Proofs of Program Correctness • Time spent on the current method of verifying correctness of a program is often more than half the time spent on the entire project • The cost of removing errors during this phase is close to two thirds the cost of the project • Removing errors discovered after a program is distributed often costs much more
Proofs of Program Correctness • The practice of proving programs can alleviate other problems in the computing world • Reliability • Documentation • Compatibility • At present, however, program proving is a difficult endeavor, even for skilled programmers.
Formal Language Definition • High level programming languages are usually intended to be implemented on a variety of computers • The problem is defining those languages well enough to ensure compatibility across all computers.
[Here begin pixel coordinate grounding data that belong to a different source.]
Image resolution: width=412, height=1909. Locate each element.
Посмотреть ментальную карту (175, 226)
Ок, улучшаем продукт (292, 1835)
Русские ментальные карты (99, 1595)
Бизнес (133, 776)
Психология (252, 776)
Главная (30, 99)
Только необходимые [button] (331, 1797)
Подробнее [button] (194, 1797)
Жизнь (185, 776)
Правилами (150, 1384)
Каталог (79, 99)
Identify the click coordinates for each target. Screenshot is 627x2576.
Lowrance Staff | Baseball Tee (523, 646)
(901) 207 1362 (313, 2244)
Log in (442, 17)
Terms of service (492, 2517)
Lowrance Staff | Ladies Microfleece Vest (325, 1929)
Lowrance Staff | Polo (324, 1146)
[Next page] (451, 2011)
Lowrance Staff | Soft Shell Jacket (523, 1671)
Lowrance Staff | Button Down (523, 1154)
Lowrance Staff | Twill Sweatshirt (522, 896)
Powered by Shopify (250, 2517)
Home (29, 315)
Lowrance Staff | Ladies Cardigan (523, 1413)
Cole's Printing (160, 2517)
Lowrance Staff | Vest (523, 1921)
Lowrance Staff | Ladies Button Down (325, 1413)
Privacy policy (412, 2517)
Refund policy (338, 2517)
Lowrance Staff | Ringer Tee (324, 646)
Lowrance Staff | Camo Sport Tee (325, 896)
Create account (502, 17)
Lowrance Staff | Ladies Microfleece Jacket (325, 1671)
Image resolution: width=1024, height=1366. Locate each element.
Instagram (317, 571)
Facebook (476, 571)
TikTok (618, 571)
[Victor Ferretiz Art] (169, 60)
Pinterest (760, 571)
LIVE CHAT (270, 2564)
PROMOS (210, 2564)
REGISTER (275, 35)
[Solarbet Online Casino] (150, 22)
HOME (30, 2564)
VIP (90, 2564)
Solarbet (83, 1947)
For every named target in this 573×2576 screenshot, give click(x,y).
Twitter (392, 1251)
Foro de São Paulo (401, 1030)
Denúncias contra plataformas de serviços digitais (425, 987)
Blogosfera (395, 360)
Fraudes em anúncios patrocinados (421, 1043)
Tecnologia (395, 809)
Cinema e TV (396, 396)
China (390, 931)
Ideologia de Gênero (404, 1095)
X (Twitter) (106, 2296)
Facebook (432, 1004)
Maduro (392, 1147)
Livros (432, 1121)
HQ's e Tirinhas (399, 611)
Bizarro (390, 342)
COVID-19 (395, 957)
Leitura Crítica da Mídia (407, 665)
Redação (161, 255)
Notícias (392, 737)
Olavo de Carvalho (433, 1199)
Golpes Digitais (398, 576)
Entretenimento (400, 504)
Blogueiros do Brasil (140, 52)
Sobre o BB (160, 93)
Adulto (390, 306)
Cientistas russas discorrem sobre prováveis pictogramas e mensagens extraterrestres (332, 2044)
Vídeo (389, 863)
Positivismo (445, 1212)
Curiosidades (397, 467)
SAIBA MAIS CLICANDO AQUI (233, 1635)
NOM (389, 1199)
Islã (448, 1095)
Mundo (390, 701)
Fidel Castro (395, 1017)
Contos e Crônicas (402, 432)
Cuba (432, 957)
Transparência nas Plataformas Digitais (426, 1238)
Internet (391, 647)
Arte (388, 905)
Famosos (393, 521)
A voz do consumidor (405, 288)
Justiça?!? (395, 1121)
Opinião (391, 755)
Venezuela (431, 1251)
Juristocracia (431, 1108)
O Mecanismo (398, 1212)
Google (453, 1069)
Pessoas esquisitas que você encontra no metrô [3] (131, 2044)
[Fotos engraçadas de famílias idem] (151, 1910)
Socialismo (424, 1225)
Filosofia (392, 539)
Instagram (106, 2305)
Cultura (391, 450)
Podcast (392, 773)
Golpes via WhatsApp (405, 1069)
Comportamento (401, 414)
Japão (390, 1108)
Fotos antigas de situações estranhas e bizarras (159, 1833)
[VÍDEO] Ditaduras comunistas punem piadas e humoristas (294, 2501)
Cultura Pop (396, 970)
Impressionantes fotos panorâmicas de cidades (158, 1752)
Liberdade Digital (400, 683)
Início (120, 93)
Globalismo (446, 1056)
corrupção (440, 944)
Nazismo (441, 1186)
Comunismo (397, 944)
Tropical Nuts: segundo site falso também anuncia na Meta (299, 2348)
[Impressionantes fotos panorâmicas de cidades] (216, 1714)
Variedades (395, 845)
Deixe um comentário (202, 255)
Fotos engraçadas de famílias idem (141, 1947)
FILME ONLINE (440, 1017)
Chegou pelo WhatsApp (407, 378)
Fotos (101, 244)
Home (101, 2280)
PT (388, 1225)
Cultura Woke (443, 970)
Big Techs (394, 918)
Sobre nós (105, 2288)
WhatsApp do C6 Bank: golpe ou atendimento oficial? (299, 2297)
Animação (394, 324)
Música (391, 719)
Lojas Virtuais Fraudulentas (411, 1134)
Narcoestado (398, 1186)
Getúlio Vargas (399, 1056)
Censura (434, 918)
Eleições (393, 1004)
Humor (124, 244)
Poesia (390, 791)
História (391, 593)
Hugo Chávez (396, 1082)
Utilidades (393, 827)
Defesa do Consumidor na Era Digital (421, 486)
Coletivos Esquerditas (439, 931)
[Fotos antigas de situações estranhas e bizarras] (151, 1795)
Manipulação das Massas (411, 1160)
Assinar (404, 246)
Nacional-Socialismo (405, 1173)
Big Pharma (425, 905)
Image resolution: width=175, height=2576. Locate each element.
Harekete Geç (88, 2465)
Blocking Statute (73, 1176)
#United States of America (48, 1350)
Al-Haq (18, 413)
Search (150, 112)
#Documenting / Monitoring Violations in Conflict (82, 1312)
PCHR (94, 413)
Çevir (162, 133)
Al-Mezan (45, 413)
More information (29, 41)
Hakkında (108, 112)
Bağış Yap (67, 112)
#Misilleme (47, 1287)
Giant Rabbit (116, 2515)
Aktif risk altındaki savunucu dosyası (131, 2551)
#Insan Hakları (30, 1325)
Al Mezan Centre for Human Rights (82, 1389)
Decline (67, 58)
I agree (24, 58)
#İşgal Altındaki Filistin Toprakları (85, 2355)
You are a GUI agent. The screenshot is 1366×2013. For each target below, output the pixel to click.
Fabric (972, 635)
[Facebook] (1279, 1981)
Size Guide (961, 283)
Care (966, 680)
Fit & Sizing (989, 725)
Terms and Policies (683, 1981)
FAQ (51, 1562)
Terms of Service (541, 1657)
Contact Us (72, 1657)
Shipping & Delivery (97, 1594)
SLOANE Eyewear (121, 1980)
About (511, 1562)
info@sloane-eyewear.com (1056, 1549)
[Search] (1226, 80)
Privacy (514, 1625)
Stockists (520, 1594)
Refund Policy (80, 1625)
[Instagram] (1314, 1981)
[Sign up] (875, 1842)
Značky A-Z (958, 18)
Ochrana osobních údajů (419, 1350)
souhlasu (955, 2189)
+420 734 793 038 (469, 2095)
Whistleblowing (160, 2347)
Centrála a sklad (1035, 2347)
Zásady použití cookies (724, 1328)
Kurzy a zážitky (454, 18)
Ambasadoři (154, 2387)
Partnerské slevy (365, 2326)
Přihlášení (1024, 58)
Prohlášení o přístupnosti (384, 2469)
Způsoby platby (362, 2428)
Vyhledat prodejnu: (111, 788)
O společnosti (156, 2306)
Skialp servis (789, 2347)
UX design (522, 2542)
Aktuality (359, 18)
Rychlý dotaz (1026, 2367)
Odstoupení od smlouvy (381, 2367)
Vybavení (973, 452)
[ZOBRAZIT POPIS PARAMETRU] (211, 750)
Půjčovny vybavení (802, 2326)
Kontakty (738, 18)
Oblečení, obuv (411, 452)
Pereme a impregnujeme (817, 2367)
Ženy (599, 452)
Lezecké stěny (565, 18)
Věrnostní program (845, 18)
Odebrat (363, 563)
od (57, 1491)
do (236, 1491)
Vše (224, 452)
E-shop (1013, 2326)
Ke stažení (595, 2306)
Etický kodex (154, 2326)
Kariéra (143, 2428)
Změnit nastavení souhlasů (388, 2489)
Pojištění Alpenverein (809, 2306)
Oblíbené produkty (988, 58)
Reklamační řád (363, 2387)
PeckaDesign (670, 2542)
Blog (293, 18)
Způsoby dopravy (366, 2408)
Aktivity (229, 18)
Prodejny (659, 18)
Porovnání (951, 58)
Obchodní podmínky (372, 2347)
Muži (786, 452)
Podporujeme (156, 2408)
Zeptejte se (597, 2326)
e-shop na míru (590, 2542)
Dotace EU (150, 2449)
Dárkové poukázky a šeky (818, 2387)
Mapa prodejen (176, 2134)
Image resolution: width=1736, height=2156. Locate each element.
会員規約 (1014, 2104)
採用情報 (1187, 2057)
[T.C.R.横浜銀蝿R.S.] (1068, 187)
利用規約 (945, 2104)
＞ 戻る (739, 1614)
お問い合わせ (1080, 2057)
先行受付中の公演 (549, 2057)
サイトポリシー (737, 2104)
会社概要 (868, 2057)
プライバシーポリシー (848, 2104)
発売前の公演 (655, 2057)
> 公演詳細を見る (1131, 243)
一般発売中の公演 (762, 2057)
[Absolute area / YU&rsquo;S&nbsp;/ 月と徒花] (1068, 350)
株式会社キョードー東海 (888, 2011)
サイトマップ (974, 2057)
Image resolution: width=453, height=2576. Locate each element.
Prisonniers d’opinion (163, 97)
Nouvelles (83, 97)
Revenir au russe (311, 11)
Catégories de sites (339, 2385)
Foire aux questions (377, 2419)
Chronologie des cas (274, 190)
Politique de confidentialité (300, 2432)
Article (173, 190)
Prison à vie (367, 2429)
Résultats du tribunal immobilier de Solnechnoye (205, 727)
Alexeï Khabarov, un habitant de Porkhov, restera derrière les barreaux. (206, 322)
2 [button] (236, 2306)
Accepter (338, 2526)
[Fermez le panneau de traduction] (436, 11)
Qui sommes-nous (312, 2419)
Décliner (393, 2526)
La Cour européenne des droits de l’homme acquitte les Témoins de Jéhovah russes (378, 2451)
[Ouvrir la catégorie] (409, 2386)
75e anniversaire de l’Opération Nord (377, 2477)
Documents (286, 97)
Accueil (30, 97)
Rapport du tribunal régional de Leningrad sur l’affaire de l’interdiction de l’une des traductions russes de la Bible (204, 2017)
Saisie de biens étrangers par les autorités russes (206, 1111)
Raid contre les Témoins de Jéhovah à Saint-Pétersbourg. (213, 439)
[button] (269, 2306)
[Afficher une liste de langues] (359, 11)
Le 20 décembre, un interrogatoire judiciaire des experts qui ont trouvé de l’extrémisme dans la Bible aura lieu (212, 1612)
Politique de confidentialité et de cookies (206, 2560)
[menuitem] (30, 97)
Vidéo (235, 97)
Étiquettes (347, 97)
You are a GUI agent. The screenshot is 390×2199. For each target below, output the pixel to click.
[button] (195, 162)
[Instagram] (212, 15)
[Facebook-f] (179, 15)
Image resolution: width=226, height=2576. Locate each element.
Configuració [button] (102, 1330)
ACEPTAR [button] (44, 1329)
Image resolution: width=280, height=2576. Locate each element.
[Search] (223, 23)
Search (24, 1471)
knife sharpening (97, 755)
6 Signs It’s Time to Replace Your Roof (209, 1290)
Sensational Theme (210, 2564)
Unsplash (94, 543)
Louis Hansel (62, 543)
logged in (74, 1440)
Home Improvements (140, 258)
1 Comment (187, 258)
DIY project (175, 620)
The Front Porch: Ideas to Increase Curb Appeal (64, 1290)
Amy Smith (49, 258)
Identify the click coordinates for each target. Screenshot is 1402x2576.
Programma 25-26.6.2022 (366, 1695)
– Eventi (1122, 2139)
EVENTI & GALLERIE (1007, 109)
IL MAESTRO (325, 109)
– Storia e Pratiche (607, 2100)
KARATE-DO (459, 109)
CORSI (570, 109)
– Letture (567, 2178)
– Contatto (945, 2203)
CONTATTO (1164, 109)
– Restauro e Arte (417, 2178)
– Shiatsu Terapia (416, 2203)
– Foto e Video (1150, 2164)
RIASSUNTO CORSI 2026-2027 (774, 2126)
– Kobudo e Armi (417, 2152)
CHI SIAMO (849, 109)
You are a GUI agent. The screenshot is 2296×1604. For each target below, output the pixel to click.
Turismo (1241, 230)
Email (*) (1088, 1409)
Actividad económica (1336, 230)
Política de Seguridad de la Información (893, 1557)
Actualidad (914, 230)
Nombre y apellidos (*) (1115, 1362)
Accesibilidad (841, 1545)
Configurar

Formal Language Definition • One way to achieve compatibility of a language would be to insist that all implementations of said language satisfy the axioms and rules of inference underlying the properties of programs created with the language.
Formal Language Definition • An advantage to an axiomatic approach is that axioms offer a simple and flexible technique for leaving certain aspects of a language undefined • Range of integers • Accuracy of floating point • Choice of overflow technique • This flexibility for uncertainty is necessary for the language to be able to be implemented on differing hardware designs
Formal Language Definition • An objective of formal language definition is to assist in the design of better programming languages. • The use of axioms can lead to an advantage in that area • A language that can be described by a few “self-evident” axioms is preferable to a language with many obscure axioms
Formal Language Definition • Axioms allow the designer to express his or her intentions, without the mass of detail that comes with algorithmic descriptions.